►
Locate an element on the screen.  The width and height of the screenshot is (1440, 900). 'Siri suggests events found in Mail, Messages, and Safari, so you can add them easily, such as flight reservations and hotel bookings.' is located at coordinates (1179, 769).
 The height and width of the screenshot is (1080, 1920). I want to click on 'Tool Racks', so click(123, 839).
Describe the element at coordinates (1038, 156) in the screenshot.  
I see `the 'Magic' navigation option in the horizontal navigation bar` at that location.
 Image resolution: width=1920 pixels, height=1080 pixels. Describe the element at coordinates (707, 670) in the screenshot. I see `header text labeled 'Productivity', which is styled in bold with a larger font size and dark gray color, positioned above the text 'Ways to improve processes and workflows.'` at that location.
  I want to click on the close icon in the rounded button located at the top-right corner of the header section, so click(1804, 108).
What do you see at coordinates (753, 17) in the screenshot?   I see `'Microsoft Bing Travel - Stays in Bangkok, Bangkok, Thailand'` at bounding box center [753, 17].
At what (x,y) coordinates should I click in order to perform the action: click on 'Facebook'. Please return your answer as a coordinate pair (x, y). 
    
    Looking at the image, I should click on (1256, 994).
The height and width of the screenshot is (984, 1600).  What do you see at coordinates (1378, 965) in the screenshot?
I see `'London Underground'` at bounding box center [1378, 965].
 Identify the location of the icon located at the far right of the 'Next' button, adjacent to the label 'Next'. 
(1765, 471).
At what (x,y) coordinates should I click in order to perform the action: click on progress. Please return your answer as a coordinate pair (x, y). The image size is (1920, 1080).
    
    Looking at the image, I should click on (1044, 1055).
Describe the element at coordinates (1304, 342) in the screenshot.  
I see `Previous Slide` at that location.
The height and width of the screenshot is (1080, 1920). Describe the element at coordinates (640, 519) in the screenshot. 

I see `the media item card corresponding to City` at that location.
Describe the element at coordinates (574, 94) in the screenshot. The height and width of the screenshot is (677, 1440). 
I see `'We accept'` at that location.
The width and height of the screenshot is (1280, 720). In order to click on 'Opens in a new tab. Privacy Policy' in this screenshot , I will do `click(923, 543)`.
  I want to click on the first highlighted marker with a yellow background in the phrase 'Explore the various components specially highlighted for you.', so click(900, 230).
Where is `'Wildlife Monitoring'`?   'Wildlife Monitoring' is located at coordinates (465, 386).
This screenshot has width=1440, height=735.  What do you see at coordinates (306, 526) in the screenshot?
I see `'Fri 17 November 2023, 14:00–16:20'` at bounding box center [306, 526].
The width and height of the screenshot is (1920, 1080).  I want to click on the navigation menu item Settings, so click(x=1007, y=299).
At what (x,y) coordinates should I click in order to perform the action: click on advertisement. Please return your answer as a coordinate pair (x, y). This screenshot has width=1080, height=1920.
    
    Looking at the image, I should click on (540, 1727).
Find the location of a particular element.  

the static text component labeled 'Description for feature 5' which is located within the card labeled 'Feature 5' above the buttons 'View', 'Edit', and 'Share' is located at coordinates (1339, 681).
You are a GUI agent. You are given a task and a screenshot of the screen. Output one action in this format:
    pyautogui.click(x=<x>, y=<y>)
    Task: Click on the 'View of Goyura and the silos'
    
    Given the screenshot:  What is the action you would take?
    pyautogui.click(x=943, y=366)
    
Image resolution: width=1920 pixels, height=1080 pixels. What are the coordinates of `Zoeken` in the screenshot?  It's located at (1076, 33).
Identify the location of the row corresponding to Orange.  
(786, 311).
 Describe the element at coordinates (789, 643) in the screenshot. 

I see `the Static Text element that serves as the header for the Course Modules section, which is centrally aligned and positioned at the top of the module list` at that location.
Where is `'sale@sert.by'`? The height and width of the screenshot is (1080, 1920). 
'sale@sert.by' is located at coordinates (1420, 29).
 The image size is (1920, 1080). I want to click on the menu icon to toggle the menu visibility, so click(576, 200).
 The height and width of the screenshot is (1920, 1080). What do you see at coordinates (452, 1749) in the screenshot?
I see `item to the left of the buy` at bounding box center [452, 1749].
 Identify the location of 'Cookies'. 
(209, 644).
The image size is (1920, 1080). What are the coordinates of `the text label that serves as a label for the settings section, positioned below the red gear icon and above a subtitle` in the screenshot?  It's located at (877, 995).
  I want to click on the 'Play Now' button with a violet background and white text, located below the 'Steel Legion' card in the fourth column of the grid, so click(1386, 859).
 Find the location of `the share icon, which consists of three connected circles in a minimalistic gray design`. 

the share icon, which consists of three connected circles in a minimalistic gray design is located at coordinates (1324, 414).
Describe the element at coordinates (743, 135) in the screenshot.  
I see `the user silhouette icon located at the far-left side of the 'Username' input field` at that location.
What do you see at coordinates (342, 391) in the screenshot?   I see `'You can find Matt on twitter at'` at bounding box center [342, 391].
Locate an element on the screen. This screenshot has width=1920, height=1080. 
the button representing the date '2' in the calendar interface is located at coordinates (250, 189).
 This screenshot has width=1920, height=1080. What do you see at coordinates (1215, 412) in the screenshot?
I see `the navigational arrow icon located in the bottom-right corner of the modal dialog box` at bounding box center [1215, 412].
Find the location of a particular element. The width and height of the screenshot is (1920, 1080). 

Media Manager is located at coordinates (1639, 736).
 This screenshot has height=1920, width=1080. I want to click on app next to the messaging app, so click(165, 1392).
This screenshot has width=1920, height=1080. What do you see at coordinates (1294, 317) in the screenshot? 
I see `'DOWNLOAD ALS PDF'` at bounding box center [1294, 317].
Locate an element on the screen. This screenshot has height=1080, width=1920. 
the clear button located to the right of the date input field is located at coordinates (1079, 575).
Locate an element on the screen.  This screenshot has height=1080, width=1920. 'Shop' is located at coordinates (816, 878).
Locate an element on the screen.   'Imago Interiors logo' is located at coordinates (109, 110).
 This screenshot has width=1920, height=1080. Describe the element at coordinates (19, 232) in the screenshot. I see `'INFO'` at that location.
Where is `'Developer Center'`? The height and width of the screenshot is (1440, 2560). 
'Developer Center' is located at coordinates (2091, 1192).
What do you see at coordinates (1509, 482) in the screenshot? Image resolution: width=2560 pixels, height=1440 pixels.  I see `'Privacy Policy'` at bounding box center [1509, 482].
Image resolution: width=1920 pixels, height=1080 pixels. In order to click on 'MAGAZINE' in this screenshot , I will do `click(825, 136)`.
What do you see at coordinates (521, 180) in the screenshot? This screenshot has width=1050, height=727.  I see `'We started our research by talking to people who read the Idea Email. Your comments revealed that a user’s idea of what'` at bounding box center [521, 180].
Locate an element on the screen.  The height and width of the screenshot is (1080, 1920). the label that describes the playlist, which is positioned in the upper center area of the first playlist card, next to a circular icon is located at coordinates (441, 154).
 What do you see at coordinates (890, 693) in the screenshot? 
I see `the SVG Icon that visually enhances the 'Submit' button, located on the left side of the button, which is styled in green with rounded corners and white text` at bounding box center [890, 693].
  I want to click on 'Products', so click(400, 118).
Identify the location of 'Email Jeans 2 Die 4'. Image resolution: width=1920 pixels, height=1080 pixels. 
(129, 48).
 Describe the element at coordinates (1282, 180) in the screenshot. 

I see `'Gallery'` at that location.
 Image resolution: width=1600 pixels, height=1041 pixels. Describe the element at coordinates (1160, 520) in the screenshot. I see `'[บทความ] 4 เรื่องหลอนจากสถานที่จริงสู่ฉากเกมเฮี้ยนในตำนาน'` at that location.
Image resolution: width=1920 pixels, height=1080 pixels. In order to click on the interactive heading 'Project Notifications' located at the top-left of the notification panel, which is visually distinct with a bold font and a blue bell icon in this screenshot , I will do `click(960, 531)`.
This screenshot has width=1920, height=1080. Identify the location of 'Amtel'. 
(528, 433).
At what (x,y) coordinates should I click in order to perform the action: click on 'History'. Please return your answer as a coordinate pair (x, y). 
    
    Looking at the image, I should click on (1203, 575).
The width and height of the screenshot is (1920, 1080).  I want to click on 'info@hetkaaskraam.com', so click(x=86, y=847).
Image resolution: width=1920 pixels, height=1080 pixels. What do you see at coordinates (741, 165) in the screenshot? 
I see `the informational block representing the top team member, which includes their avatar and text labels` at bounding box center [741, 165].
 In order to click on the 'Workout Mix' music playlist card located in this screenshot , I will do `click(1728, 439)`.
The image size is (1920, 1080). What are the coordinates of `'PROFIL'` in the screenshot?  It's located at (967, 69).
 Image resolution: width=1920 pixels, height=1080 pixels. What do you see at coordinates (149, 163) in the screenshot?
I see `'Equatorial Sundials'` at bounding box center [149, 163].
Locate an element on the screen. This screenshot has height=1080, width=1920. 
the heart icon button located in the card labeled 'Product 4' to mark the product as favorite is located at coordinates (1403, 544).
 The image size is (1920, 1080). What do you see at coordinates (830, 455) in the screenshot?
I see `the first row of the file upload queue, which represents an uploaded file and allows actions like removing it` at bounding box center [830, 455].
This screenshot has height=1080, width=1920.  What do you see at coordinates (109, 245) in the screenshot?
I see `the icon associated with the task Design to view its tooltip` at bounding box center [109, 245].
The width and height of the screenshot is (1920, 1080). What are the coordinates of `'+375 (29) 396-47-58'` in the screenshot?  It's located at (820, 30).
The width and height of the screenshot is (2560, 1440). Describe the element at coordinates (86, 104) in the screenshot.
◄
Work to complete: Please rewrite the entries starting at the line containing "at (877, 995)." and ending at the line containing "coordinates (1324, 414).", replacing "gear" with "cog" and leaving everything else unchanged.

The solution:
The image size is (1920, 1080). What are the coordinates of `the text label that serves as a label for the settings section, positioned below the red cog icon and above a subtitle` in the screenshot?  It's located at (877, 995).
  I want to click on the 'Play Now' button with a violet background and white text, located below the 'Steel Legion' card in the fourth column of the grid, so click(1386, 859).
 Find the location of `the share icon, which consists of three connected circles in a minimalistic gray design`. 

the share icon, which consists of three connected circles in a minimalistic gray design is located at coordinates (1324, 414).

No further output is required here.